▶ Assignment: Count the lines in the rows below that contain the string "center". Reply with the number alone.

▶ Provided data:
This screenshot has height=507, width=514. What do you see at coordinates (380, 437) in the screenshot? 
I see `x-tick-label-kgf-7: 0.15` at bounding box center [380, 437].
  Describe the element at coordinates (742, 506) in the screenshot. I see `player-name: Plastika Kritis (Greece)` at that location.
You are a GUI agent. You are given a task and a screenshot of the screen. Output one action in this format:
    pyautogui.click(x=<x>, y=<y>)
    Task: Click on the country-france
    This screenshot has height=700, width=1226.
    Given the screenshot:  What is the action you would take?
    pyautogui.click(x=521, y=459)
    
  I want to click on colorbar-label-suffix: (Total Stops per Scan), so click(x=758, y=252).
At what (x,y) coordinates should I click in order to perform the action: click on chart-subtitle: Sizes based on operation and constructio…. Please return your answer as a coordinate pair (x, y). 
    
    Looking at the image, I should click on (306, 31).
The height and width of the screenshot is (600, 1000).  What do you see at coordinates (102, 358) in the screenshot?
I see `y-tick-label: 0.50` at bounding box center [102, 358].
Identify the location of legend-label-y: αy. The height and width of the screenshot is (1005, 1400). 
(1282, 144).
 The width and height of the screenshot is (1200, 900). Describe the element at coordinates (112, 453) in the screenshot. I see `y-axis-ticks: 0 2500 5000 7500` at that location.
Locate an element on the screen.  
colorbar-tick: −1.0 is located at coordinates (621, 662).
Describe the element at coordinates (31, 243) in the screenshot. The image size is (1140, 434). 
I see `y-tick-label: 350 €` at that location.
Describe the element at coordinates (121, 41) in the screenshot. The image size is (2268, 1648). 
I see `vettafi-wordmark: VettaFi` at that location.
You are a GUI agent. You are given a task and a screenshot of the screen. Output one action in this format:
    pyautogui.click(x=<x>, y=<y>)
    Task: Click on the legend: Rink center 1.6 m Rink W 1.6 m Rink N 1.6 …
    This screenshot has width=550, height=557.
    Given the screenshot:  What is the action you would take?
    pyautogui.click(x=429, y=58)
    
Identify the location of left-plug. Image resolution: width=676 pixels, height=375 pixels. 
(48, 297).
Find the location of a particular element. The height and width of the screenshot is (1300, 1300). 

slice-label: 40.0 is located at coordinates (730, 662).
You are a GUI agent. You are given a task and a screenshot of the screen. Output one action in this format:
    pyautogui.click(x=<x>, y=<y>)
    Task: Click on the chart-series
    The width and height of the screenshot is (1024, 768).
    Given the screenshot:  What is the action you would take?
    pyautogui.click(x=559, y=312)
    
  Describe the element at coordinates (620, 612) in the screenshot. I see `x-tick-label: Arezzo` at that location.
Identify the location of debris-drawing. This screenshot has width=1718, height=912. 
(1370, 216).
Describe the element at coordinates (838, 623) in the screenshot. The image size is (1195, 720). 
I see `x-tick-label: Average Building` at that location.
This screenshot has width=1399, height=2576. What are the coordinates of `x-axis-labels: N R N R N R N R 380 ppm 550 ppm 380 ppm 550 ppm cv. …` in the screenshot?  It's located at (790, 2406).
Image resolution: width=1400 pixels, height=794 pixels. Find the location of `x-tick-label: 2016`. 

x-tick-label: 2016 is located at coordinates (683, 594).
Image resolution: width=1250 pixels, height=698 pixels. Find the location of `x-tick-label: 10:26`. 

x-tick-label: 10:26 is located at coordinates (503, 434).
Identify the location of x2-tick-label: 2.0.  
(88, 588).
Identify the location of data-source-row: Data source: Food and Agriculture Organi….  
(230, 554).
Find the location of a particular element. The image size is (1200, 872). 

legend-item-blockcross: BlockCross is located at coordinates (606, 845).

▶ Completed exercise: 3